The never-ending story
It’s seven in the morning. The owner, an arrogant individual, is greatly offended that we wish to inspect the vehicle. What on earth are we thinking of, his is a serious establishment. With fourteen years of experience in the travel business, that is Nassan Tours. She points repeatedly at the photocopied A4 sized paper on the wall. Some sort of certificate, where they praise themselves to the high heavens. See the certificate, she gesticulates, everything will be in top order, their services include car rental, with driver. What are we trying to suggest, anyway and how come a Mongolian phoned them in our name, why did we not phone them ourselves? They are perfectly capable of speaking English. We close our eyes for a brief second, heave a big sigh and patiently wait for her to phone the driver to collect us and take us to the airport. The money is already in our hands (650 USD, one way) we move to hand it over when the driver phones. He is tired, no can do. So much about Nassan.
09.00: In three hours time we are due to meet the arriving group at the airport. As our last resort, stressed out and anxious we head for the local cab station. Here jobless cab drivers wait sometimes days for someone to come and hire them. Anar’s mom is there to help us. We manage to find a driver who for 100 dollars a day will take us to Hatgal in his UAZ minivan with luggage rack, and we can set off straight away. Of course the cost of fuel falls to us, which means 600 miles, 30ltrs/100 miles and 1500 local currency for 1 liter. Of course we have to pay for all four days in advance. Our hands are tied, we agree to anything. He asks for an hour to go home and collect his stuff, then we head for Anar’s house where we collect our own luggage and off we wiz to the airport.
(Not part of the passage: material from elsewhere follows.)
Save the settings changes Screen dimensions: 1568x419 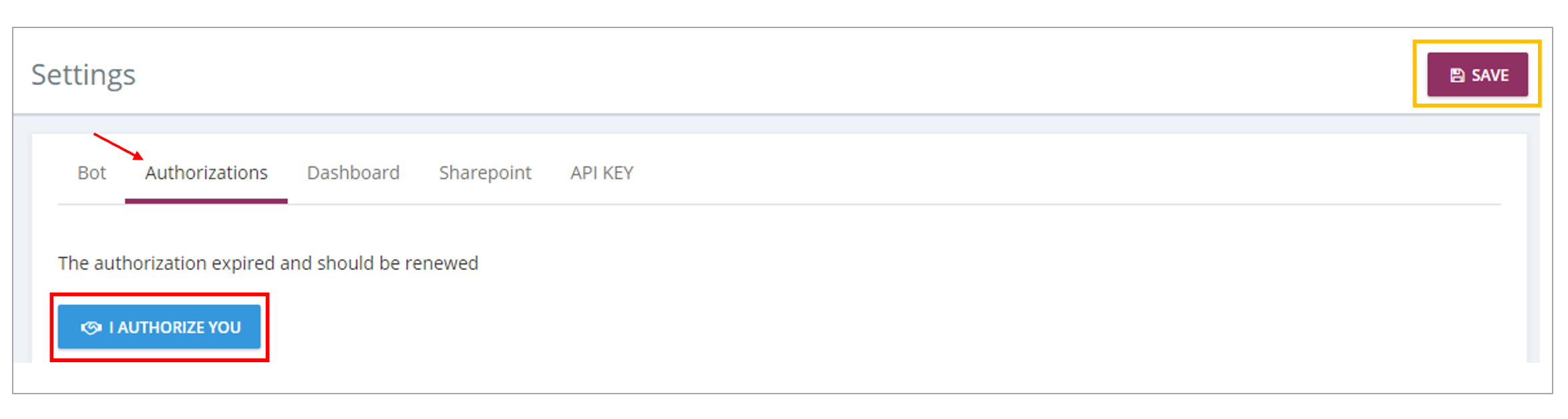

At the airport we bump into a high-ranking military official whom we had to contact when both Hungarian and Mongolian diplomatic organization realized that a well-known Hungarian politician intended to join our upcoming expedition. I explain our situation to him. He pats me on the back and kindly reprimands me for not asking him for help sooner. Of course we ask the same questions. He makes one phone call, informs us that the border crossing permits are ready at our disposal. All we need to do is register ourselves at the border crossing point. They know about us there and are expecting our arrival. He makes two phone calls and all of a sudden there are flight tickets available for our journey back from Murun. All we need to do is collect and pay for it upon arrival. The group arrives; we pack our bags into the booth of the UAZ, pile into the crammed seats and fire the engine into life. Late at night, in the middle of a thunderstorm along flooded roads in the pitch black darkness we decide not to set camp for the night but to press on till Khatgal. 650 miles, no less.